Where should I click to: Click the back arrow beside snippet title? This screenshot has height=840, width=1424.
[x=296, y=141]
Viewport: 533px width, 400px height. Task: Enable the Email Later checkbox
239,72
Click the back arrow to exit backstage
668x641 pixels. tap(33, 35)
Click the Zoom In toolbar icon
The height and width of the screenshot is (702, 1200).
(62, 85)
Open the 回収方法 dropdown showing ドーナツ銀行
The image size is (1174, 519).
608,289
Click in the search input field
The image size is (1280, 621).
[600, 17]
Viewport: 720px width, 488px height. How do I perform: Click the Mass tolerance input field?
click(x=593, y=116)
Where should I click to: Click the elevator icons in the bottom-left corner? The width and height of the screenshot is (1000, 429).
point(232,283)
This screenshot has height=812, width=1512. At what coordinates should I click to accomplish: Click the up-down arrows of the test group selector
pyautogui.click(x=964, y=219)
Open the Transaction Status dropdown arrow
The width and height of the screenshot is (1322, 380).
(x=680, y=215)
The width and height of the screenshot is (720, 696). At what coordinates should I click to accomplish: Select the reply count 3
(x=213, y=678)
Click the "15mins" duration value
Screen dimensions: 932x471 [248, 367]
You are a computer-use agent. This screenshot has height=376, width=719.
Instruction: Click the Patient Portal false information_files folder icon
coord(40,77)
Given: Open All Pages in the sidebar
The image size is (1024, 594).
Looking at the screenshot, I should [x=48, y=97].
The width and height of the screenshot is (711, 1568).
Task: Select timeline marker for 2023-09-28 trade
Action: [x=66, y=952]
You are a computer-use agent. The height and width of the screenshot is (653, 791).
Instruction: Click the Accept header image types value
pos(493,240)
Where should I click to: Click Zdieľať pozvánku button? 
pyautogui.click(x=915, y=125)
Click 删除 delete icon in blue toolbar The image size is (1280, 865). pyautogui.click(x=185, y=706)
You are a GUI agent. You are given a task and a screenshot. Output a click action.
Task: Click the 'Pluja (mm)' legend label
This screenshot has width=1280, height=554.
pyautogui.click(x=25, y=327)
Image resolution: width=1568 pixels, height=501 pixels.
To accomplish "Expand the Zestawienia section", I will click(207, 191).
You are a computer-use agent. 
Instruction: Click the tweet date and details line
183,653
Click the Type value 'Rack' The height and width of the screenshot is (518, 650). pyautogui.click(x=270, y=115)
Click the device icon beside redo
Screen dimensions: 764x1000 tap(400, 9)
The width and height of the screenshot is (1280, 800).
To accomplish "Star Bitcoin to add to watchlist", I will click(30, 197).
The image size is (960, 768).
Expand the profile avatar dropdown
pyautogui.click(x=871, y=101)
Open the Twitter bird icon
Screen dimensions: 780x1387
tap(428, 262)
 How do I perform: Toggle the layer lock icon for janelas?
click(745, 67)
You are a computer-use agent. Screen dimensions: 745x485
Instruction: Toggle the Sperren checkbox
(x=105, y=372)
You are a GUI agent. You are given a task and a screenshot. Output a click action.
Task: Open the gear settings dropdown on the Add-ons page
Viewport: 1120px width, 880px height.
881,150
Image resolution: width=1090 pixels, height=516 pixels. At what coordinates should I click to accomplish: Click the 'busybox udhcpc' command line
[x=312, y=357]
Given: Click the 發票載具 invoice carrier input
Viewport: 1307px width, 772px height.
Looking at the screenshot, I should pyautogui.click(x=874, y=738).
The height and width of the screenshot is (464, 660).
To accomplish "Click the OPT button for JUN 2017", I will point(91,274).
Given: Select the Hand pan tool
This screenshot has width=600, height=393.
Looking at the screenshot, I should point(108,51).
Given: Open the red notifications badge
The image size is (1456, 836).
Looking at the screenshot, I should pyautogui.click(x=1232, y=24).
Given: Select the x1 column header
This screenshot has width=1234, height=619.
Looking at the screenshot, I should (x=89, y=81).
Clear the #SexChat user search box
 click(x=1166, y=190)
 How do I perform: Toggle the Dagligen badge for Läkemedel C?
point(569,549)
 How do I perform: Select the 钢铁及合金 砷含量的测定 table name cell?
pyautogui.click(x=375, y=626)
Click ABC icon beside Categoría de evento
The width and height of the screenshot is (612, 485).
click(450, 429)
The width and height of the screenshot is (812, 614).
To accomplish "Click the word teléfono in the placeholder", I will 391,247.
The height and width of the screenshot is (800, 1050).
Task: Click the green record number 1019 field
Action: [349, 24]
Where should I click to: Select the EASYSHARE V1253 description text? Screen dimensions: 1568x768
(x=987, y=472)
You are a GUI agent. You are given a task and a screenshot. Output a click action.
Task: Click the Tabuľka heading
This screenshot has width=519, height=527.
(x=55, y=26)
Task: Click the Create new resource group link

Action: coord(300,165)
______________________________
[Directions for this task] Write out only the lines that run from the line containing "The height and width of the screenshot is (464, 660)." through the line containing "The width and height of the screenshot is (812, 614).", both included, exactly as they appear above.

[Response to this exercise]
The height and width of the screenshot is (464, 660).
To accomplish "Click the OPT button for JUN 2017", I will point(91,274).
Given: Select the Hand pan tool
This screenshot has width=600, height=393.
Looking at the screenshot, I should point(108,51).
Given: Open the red notifications badge
The image size is (1456, 836).
Looking at the screenshot, I should pyautogui.click(x=1232, y=24).
Given: Select the x1 column header
This screenshot has width=1234, height=619.
Looking at the screenshot, I should (x=89, y=81).
Clear the #SexChat user search box
 click(x=1166, y=190)
 How do I perform: Toggle the Dagligen badge for Läkemedel C?
point(569,549)
 How do I perform: Select the 钢铁及合金 砷含量的测定 table name cell?
pyautogui.click(x=375, y=626)
Click ABC icon beside Categoría de evento
The width and height of the screenshot is (612, 485).
click(450, 429)
The width and height of the screenshot is (812, 614).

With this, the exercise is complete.